- Text under study
══════
Add physical trauma to the emotional roller coaster of the week, and I could say it's been. . .interesting. I fell down head to toe last Sunday. No broken bones but a hipful of bruised ligaments left me in pain, nearly immobile, and easily tired.

The beauty for me as a Christian is that in pain or at ease, whether in the deepest depths or dwelling on high, God is faithful. He walks with me through everything, and His grace sustains me.

Praise the Lord.

By the way. . .in spite of the changes my editor requested, she also said, "The department head is very excited about it. Historical romance is a departure for Moody and I feel that we have the best possible writing for our foray into the genre." In fact, she says they are all "abuzz" about it. Their excitement tells me all is well.

Sunday, March 27, 2011

Early April Showers

Carla Gade ( wrote about Maine's five seasons in a recent post: spring, summer, fall, winter--and mud. I remember Maine's "mud" season well. March held some of the promise of spring but little of the joy.
══════
Records from a data collection:
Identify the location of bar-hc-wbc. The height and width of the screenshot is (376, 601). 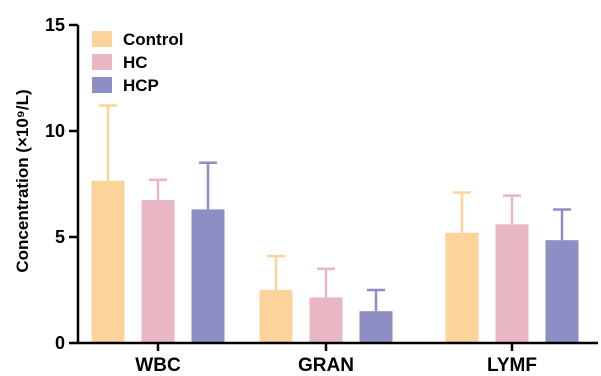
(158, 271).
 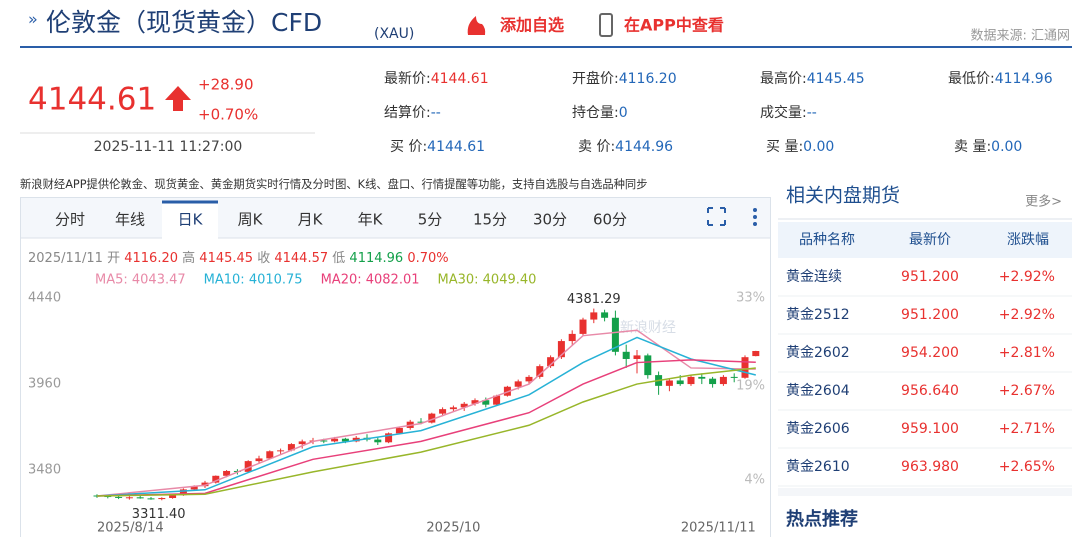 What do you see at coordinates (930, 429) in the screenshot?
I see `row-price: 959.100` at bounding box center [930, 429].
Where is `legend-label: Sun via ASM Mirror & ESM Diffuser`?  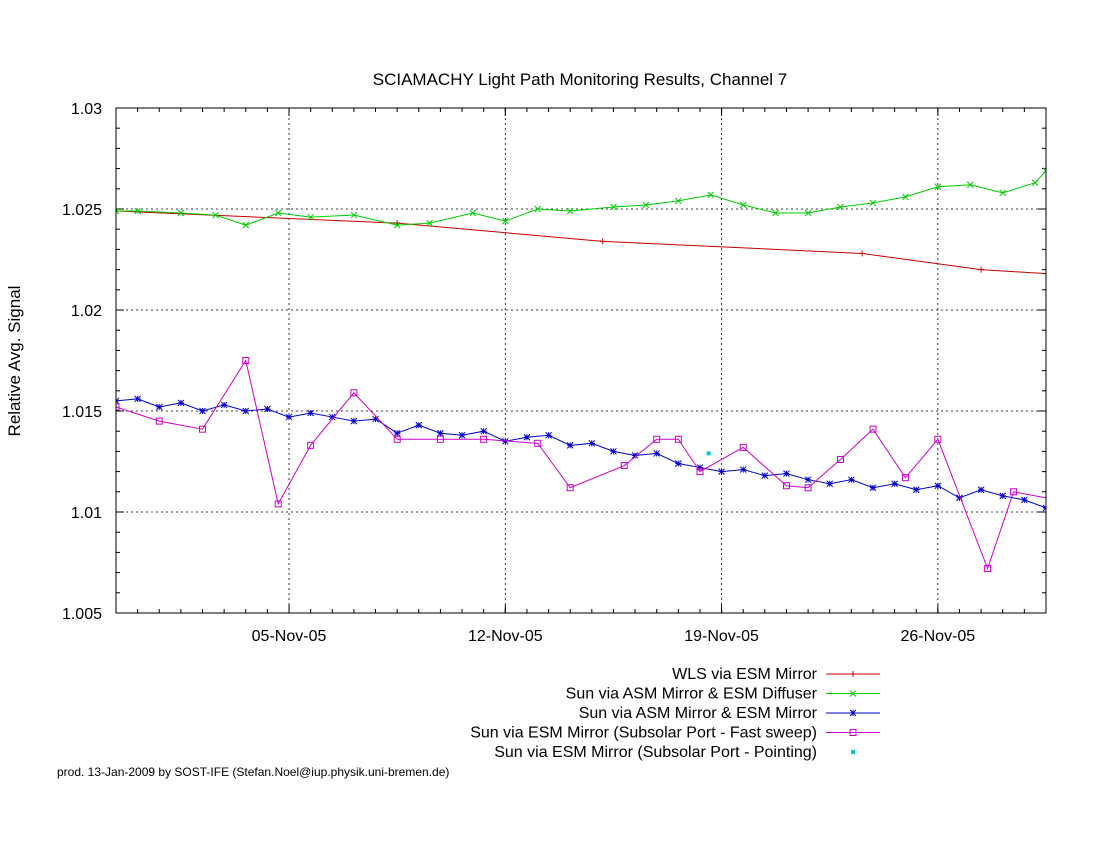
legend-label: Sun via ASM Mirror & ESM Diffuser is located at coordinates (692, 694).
══════
- What this task involves
Carry on the blog text from the point where it stops. These records have no connection to the blog text.

- Task output
March in Oklahoma is a delight. The dogwoods and redwoods and crabapple trees come into bloom. My lilac bush is blooming. The weather is the all-round perfect temperature, 70 degrees. It's been a gorgeous month.

Today brought April showers a few days early. We need rain, even if my bones don't like it. As I hobbled through the damp air into church, I passed a pair of geese. Our nesters have returned! What joy and anticipation they brought to us last year.

God has also brought "showers of blessings" on me this week as well. He's opened several more doors wide open for me. I'm still pinching myself that my dream of writing fulltime has come true . . . and telling myself if I continue to act totally surprised at each development, people will get tired of hearing about it. Work is always a blessing and welcome, but perhaps it's time I accept that "yes, it's really happening."

Unfortunately, today's "showers" also found me slipping on the floor of the restaurant . . . falling from head to toe on my left side. . . no broken bones, PTL! But bruised and sore muscles surrounding a severely arthritic hip. Not fun.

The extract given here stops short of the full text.